My case worker was on holidays so I talked to someone else first. When the case worker came back, he didn’t even talk to me but denied the claim straight out. I wrote back citing the specialist that had originally diagnosed me. I was willing to be examined, get letters from the specialists about the condition and other documentation if needed. I said that the cold of the air conditioning was the problem and the case worker wrote back and said that cold never hurt anyone. Never. Cold.

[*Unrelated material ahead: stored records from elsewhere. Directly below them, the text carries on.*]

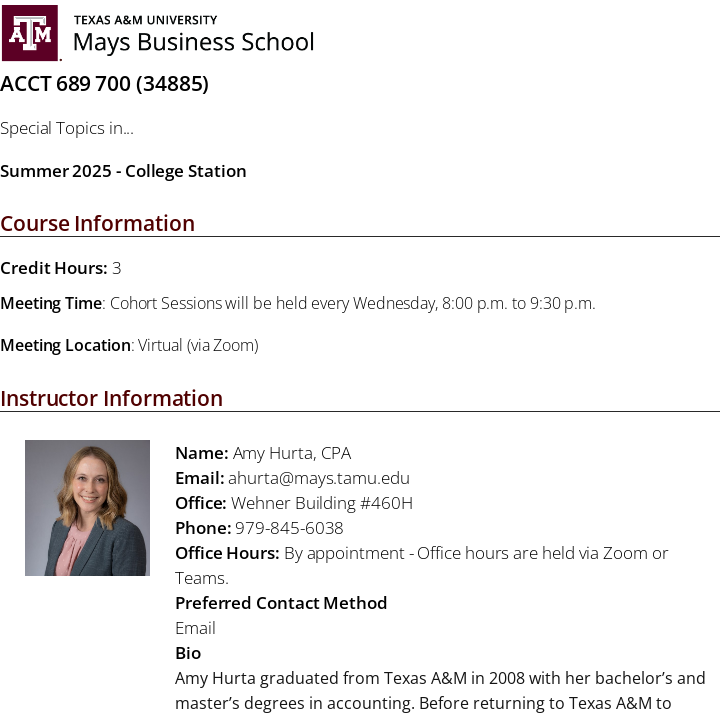The width and height of the screenshot is (720, 720).
Task: Click the Mays Business School title text
Action: [193, 42]
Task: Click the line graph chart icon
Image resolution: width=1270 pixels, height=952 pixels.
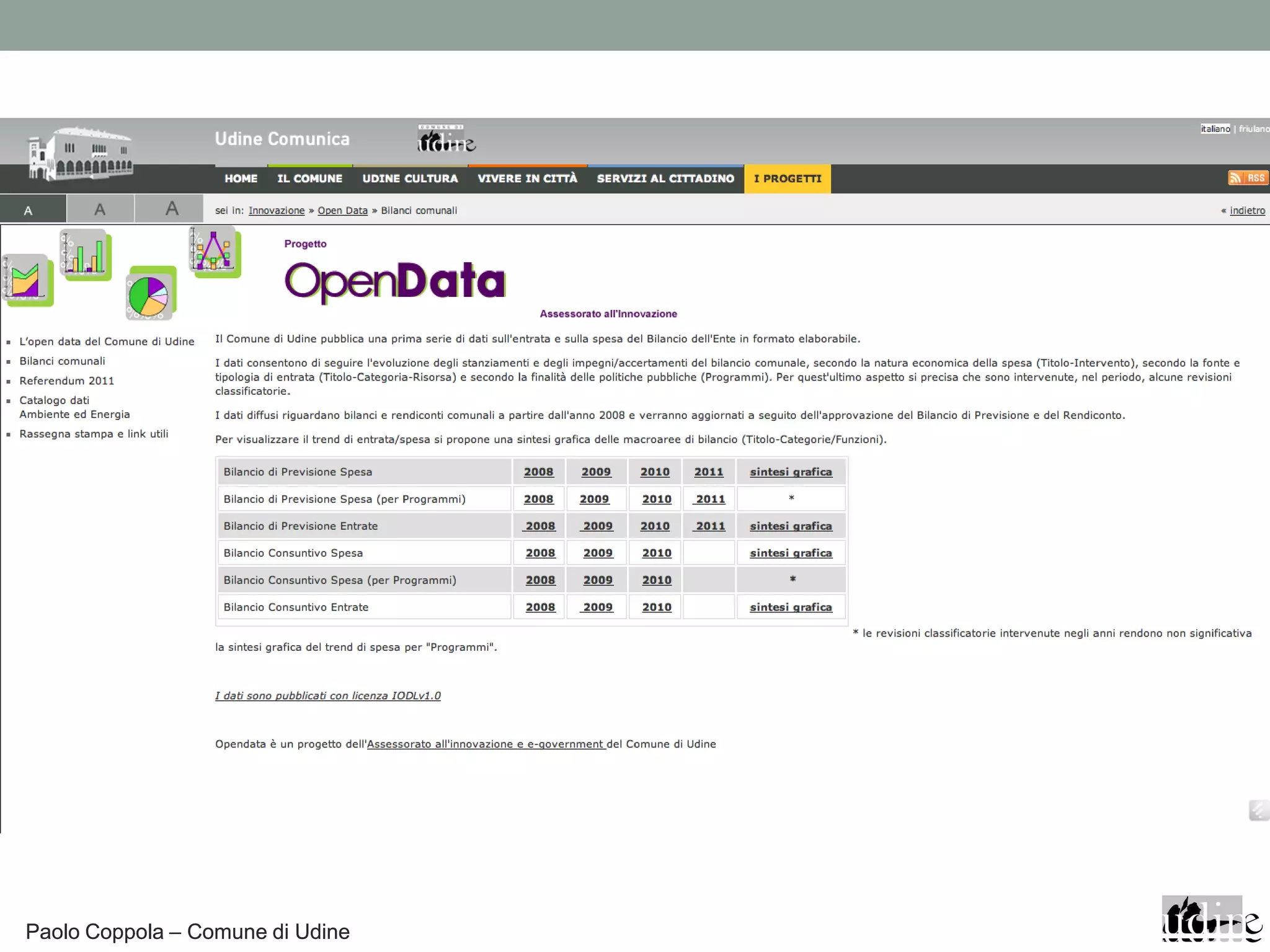Action: click(x=213, y=251)
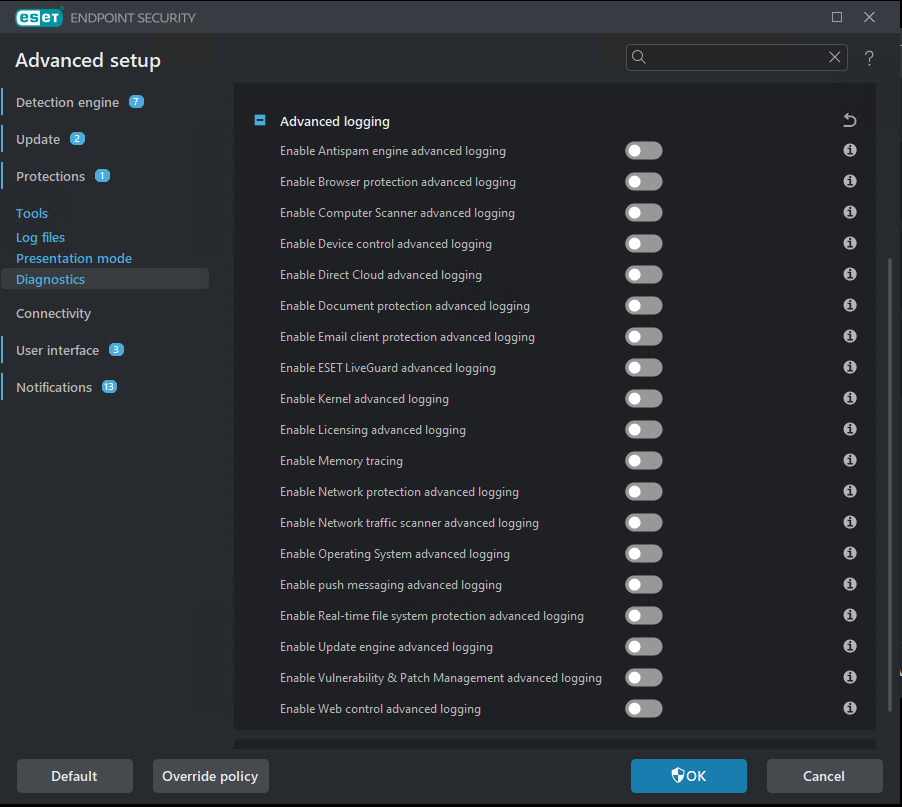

I wonder what those people feel who suffer frostbite and hypothermia and die of exposure? One of the best ways to get through myofascial pain is to apply heat, along with therapy. This case worker didn’t consult any medical expert but made his own uninformed arbitrary decision. I would have had to go to a new level to fight this, to get the therapy that was now some time from the onset of the injury. And what else causes myofascial pain? Stress. Having already taken ICBC (our provincial car insurance company) to small claims court for not covering the therapy costs of the injury that originally began my relationship with myofascial pain, I knew how stressful that process was (I won, BTW). I didn’t do it and have spent several years getting out of another bout of chronic pain. And of course all the subsequent visits to my doctor for muscle relaxants (trying to find some that work), the few visits to the therapists, and days I take off work when the pain is too much, or for doctor appointments puts more strain on our health care and system. In the long run, it costs way more than what the initial treatments would have been.

This is just one example of how workers compensation is a fallacy. I have heard far worse stories. And I have only touched the tip of the iceberg on what myofascial pain is all about. It is a more accepted condition these days, very hard to diagnose and many doctors pooh pooh it still.  Wikipedia has a very short entry. http://en.wikipedia.org/wiki/Myofascial_pain_syndrome  And should you have a workplace injury that brings on this condition, you can expect workers compensation to not compensate, to not help you get better, and like many other injured workers, leave you out in the cold.